I am Jen Jack Gieseking, an urban cultural geographer, feminist and queer theorist, and environmental psychologist. I am engaged in research on co-productions of space and identity in digital and material environments. My work pays special attention to how such productions support or inhibit social, spatial, and economic justice in regard to gender and sexuality. I am Assistant Professor of Geography at the University of Kentucky, where I teach courses on digital studies and queer geographies.
I am finishing my second book project, A Queer New York: Geographies of Lesbians, Dykes, and Queers, 1983-2008, which is under contract with NYU Press. My mixed ethnographic / archival approach resulted in his rethinking the construction of “data” to produce a series of LGBTQ data visualizations about queer history, a project of visualizing the invisible. These data visualizations, which will soon include an extensive series of interactive maps I am drafting, will afford an interactive, public queer history in the form as complementary A Queer New York website. I am also conducting research on trans people’s use of Tumblr as a site of cultural production, and a hub for co-produced medical knowledge. As a side project, I annually update a Gender, Sexuality, and Space Reading List, extending the work I contributed to for years in restructuring the 25+-year old Gender & Geography Bibliography.

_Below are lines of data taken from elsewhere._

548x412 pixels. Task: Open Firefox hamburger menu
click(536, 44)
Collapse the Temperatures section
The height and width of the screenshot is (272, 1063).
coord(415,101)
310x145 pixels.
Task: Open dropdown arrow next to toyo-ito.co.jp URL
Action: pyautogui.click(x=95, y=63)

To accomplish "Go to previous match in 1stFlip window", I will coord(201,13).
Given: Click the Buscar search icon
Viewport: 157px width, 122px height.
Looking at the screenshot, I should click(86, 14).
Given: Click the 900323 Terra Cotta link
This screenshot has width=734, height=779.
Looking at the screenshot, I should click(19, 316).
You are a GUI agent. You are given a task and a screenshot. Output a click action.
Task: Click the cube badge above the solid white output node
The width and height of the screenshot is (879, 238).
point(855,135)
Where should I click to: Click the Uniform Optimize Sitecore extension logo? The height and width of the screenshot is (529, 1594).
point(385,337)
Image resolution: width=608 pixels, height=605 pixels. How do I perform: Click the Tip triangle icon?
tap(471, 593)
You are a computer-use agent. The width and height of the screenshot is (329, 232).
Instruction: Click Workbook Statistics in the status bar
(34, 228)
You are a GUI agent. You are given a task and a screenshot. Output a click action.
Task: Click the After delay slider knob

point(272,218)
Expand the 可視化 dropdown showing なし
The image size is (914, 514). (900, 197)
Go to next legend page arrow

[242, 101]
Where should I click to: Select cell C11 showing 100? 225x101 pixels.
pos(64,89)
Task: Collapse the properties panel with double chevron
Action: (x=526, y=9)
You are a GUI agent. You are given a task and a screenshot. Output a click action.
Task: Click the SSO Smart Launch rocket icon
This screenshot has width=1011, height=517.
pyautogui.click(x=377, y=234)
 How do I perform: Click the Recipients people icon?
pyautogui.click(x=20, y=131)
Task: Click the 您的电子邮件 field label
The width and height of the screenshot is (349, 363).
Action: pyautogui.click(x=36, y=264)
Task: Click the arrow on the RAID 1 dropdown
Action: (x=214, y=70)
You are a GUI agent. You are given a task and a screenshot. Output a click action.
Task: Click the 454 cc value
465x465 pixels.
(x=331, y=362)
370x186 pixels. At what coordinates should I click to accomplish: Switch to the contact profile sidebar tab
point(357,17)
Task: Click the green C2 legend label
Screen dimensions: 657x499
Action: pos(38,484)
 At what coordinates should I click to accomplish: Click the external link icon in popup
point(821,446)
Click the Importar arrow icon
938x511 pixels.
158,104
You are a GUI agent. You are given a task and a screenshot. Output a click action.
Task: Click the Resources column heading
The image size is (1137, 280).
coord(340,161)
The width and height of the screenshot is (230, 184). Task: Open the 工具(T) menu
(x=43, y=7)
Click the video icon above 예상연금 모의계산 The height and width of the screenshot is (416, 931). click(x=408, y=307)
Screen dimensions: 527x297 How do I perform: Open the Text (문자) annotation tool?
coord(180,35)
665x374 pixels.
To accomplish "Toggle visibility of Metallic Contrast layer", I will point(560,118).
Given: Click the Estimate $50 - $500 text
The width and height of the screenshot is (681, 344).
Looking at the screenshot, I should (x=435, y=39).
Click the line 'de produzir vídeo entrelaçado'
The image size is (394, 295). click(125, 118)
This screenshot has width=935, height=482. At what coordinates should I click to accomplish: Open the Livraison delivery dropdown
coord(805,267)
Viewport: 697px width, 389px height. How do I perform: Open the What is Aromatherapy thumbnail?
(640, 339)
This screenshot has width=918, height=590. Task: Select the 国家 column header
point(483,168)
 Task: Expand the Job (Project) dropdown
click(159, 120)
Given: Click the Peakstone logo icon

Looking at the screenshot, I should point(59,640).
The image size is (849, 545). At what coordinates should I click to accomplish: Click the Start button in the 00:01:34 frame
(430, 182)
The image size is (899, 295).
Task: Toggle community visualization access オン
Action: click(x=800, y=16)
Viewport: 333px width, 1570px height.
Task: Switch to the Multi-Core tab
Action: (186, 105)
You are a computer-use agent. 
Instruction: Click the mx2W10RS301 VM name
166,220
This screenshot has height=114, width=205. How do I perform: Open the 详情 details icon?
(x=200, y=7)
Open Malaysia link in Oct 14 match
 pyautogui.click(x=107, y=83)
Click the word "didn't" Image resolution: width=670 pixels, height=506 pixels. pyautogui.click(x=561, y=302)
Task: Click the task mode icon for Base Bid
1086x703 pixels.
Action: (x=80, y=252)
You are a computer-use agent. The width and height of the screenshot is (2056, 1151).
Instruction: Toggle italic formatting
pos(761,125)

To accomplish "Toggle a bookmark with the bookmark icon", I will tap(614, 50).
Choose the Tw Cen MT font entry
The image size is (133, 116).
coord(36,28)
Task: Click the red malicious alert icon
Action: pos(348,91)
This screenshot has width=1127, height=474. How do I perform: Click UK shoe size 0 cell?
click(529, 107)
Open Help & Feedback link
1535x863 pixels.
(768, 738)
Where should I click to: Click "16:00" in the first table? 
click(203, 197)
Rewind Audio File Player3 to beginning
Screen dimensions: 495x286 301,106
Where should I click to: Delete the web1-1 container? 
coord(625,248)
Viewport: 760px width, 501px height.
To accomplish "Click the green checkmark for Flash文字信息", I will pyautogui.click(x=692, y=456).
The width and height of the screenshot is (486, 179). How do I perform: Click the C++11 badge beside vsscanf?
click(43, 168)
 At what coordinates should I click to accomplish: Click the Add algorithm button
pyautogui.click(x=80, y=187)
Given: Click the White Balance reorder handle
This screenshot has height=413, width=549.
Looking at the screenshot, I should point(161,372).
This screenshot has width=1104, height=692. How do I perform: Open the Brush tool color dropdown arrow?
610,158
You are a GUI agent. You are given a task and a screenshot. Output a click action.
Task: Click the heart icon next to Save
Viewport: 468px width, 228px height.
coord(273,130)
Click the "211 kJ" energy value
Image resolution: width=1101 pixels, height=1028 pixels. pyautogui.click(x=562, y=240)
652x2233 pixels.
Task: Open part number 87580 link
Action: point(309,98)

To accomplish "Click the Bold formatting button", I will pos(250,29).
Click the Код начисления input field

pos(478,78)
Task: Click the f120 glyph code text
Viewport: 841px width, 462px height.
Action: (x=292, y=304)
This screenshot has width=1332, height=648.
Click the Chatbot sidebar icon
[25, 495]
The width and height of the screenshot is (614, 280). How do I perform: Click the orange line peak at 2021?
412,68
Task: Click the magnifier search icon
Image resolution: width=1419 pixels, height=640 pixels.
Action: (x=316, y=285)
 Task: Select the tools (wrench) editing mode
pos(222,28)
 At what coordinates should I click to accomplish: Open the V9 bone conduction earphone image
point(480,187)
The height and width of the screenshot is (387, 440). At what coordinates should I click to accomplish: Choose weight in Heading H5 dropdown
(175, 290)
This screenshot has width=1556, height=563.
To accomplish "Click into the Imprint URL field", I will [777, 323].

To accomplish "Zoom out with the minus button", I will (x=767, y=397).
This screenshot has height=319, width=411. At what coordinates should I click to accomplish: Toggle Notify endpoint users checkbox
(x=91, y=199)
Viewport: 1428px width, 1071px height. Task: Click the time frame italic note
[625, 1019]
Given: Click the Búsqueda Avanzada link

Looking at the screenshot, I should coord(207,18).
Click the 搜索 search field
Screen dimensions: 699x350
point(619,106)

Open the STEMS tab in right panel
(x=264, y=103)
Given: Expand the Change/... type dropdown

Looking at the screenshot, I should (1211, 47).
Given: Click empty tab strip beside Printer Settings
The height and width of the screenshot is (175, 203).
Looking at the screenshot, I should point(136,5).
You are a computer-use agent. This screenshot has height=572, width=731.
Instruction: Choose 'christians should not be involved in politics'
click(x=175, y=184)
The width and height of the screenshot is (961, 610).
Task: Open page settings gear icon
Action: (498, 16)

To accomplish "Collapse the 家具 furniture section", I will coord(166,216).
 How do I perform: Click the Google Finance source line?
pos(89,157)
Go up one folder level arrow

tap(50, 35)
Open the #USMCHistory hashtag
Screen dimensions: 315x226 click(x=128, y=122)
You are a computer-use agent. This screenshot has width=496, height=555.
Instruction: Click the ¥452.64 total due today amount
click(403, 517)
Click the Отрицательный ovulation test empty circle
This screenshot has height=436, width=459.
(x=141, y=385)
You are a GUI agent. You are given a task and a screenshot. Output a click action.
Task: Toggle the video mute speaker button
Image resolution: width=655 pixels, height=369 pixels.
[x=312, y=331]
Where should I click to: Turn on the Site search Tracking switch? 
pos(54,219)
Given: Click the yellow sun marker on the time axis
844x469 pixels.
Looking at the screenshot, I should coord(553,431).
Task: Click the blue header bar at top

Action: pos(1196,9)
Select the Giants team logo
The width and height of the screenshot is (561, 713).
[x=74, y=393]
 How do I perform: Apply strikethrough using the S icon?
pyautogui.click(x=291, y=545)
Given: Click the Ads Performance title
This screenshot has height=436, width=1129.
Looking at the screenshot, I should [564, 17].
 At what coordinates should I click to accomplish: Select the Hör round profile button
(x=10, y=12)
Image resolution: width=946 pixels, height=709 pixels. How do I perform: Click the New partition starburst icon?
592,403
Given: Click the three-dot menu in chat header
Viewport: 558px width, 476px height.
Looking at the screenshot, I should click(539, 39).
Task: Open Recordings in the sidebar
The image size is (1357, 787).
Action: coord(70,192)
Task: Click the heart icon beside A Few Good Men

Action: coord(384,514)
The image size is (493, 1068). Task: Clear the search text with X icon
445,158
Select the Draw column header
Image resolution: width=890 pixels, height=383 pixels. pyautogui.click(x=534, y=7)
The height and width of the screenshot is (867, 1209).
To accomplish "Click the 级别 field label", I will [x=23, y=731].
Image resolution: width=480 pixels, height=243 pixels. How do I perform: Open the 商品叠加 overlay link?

My first book is The People, Place, and Space Reader, co-edited with William Mangold, Cindi Katz, Setha Low, and Susan Saegert, out with Routledge. I have held fellowships with the Alexander von Humboldt Foundation as German Chancellor Fellow; The Center for Place, Culture, and Politics; The Center for Lesbian and Gay Studies; and the Woodrow Wilson Women’s Studies Dissertation Fellows Program.
A member of the ACME: International Journal of Critical Geography editorial collective board, I am also a board member of the Rainbow Heritage Network. Perhaps one of the most significant contributions of my existence, I contributed to writing and reviewing the National Parks Service’s LGBTQ America: A Theme Study of Lesbian, Gay, Bisexual, Transgender, and Queer History. I identify as a woman, and use he/him/his pronouns.